Reputation: 3825
I have a block of two HTML elements which look like this:
<div class="a-row">
<a class="a-size-small a-link-normal a-text-normal" href="/Chemical-Guys-CWS-107-Extreme-Synthetic/dp/B003U4P3U0/ref=sr_1_1_sns?s=automotive&ie=UTF8&qid=1504525216&sr=1-1">
<span aria-label="$19.51" class="a-color-base sx-zero-spacing">
<span class="sx-price sx-price-large">
<sup class="sx-price-currency">$</sup>
<span class="sx-price-whole">19</span>
<sup class="sx-price-fractional">51</sup>
</span>
</span>
<span class="a-letter-space"></span>Subscribe & Save
</a>
</div>
And next block of HTML:
<div class="a-row a-spacing-none">
<a class="a-link-normal a-text-normal" href="https://rads.stackoverflow.com/amzn/click/com/B003U4P3U0" rel="nofollow noreferrer">
<span aria-label="$22.95" class="a-color-base sx-zero-spacing">
<span class="sx-price sx-price-large">
<sup class="sx-price-currency">$</sup>
<span class="sx-price-whole">22</span>
<sup class="sx-price-fractional">95</sup>
</span>
</span>
</a>
<span class="a-letter-space"></span>
<i class="a-icon a-icon-prime a-icon-small s-align-text-bottom" aria-label="Prime">
<span class="a-icon-alt">Prime</span>
</i>
</div>
Both of these elements are quite similar in their structure, but the trick is that I want to extract the value of element which next to it contains a span element with a class: aria-label="Prime"

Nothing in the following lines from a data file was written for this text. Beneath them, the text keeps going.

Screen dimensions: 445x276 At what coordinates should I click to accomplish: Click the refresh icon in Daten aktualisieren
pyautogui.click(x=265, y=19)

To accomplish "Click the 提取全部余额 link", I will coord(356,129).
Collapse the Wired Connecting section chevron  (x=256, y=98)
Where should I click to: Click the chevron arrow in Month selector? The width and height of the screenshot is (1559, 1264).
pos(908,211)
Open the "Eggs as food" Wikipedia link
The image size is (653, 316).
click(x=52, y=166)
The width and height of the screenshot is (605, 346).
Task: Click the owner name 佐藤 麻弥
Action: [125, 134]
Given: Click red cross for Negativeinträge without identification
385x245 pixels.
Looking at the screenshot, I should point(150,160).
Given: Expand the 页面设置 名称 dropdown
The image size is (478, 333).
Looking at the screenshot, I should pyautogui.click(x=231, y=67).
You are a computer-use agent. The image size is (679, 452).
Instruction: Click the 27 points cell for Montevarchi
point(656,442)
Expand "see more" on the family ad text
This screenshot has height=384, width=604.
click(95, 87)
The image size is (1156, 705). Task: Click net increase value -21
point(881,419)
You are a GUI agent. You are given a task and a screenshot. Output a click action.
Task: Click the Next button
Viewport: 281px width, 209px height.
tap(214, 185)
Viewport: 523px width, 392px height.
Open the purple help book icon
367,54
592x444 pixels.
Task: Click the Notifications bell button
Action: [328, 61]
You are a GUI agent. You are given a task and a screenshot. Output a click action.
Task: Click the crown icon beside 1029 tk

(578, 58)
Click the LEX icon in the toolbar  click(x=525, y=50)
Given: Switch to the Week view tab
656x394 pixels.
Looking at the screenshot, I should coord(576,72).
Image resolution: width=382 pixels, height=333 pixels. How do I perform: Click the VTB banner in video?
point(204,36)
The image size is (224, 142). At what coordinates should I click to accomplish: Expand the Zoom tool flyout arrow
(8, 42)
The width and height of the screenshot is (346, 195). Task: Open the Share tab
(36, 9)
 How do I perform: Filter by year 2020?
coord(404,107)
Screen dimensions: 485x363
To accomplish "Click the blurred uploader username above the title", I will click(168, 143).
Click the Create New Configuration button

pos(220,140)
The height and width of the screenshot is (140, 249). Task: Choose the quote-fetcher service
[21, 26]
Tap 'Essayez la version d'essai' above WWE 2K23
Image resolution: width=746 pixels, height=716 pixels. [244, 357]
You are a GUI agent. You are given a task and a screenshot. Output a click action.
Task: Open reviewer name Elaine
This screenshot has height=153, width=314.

This is how I currently extract the price but it's not good:
if (htmlDoc.DocumentNode.SelectNodes("//span[@class='a-color-base sx-zero-spacing']") != null)
{
var span = htmlDoc.DocumentNode.SelectSingleNode("//span[@class='a-color-base sx-zero-spacing']");
price = span.Attributes["aria-label"].Value;
}
This basically selects HTML element at position 0, since there are more than one element. But the trick here is that I would like to select that span element which contains the prime value , just like the 2nd piece of HTML I've shown... In case the 2nd element with such values doesn't exists I would just simply use this first method I wrote up there...
Can someone help me out with this ? =)
I've also tried something like this:
var pr = htmlDoc.DocumentNode.SelectNodes("//a[@class='a-link-normal a-text-normal']")
.Where(x => x.SelectSingleNode("//i[@class='a-icon a-icon-prime a-icon-small s-align-text-bottom']") != null)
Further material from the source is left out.